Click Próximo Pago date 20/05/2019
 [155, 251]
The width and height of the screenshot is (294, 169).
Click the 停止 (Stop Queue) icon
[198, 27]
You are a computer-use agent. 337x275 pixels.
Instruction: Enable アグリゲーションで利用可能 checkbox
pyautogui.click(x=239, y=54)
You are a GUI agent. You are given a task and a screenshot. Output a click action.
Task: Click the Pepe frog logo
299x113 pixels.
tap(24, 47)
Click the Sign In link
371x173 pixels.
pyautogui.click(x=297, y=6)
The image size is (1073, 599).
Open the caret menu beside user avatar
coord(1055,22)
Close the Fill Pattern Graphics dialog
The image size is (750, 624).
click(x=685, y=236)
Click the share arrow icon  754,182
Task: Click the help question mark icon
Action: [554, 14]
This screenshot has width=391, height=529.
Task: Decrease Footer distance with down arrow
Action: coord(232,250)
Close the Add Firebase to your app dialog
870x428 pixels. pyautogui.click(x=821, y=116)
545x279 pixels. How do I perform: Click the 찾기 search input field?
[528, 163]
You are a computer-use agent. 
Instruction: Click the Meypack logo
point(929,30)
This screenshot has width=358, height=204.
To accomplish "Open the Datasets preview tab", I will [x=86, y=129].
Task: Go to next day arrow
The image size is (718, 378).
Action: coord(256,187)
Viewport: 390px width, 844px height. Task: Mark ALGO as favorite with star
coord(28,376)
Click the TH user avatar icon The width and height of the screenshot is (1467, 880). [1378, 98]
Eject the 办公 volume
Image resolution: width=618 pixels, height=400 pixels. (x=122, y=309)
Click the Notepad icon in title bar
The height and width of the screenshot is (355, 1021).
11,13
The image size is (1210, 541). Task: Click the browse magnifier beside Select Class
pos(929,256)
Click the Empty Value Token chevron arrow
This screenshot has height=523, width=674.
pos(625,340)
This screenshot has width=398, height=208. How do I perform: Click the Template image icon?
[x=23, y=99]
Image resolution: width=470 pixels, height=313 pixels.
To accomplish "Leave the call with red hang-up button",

----------

Prompt: How many lines in the records hold the string "agent"? Reply with the number alone.

Task result: 3